Alcoholics have to hit rock bottom and want to seek help before there is any hope of a change of lifestyle. She will ruin your house, your marriage and your life if you let her in.
Sorry, I know this will put you in a horrible position with your husband, but don't let him do it. And don't let him "give" her your flat either.
She would not even stay a day if it were me. Why would you have an alcoholic around your child?
I wouldn't let an unreliable alcoholic stay in these circumstances - the risk is that she will never agree to leave as living rent free will be more money for her alcohol
An alcoholic round a young baby. Nope, I would not. Your DH will be out all day presumably so it is grossly unfair to expect you to have to put up with her. You can also bet that she will not pay the mortgage on your DHs flat meaning you will have to. She should go to the council and declare herself homeless.
she will be dependent on your DP for the rest of her life now... if this plan goes ahead...
Why is she losing her home? Has she been evicted or is it that she can't afford the rent? Have you checked if she's entitled to housing benefit and helped her claim? If she moves in, will she be seen as 'adequately housed' and not entitled to help?
It won't be only 2 weeks, nothing is going to change in a fortnight to give her somewhere to live.
If she is an alcoholic then there is absolutely no way she will be able to go the month without drinking. I think your being generous offering two weeks! I wouldn’t want her there at all.
As for the rental, well won’t you then be losing money as a couple as you could have rented it out to someone who’d pay? It is not your families responsibility to pay for the parents on either side in these types of scenarios.
However, I don’t think you’ll get much luck from the council (though that does depend where you live). But I would be looking at other options for her. Get her into a private rental with housing benefit. She would need a deposit but overall that would be cheaper then losing rent on the property you own.
It would be a No from me. She's a liability. Tell her to get help to dry out, and then you will consider helping her too.
No way will she leave in 2 weeks or a month.
She has no money so what is she going to use to buy her booze. If you don't give her money would she take and sell items from your house?

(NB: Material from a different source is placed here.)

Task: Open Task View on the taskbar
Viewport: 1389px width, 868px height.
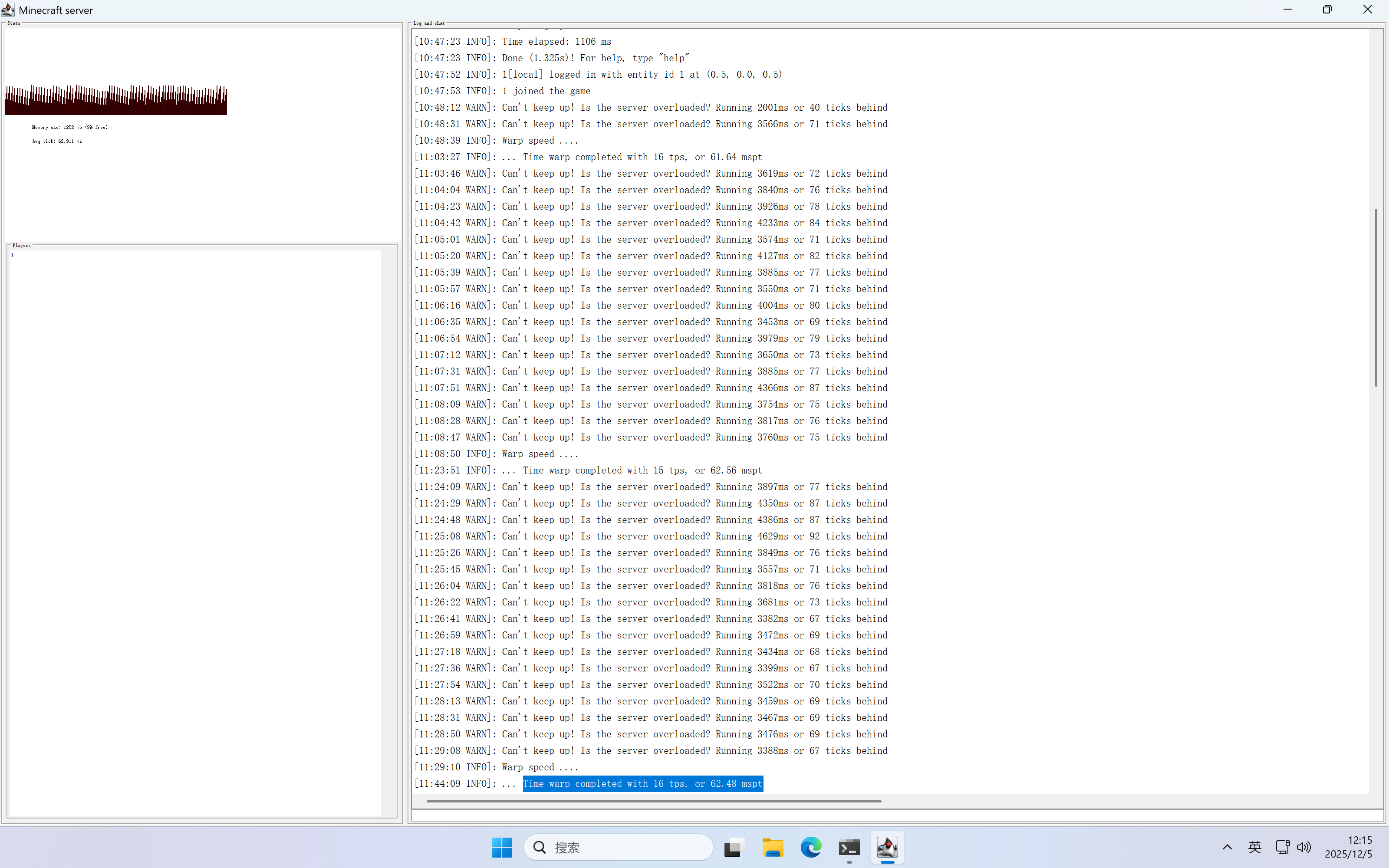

The other thing to ask is would she be a danger to your baby and your home.
Sorry but I would have to tell her no.
I need to understand more about the alcoholism. What it means.
My mom was alcoholic & I have a low tolerance for addicts.
I also sniff double standards in this.
Bet OP wouldn't be so resistant if it was her own mother.
Also If the roles were reversed, most mothers would let their alcoholic sons stay for a month+ or until they proved themselves impossible to live with.
There is a flat for the lady to stay in so max. 1 month. And she has No Where else to go. OP wants her DH to make his mom homeless. Big Ask.
It sounds like she needs professional help, not enabling. I feel sorry for your tenants getting moved on so she can move in. Once she’s in that flat you can be damn sure she won’t work again, and unless she’s paying rent and has a proper tenancy agreement, she won’t get housing benefit. Her money will be spent on more drink and this will probably go on for her whole life. You could be dealing with this nonsense for 20 years. Your DH needs to set some very firm ground rules about her getting treatment and making serious efforts to turn things around.
You are being very generous to agree to two weeks. Your partner is a fool if he thinks she'll be paying the mortgage on his flat with no job and an alcohol addiction.
Could you say to him that you won't have her in your home, even for the two weeks, unless she takes active steps to address the addiction?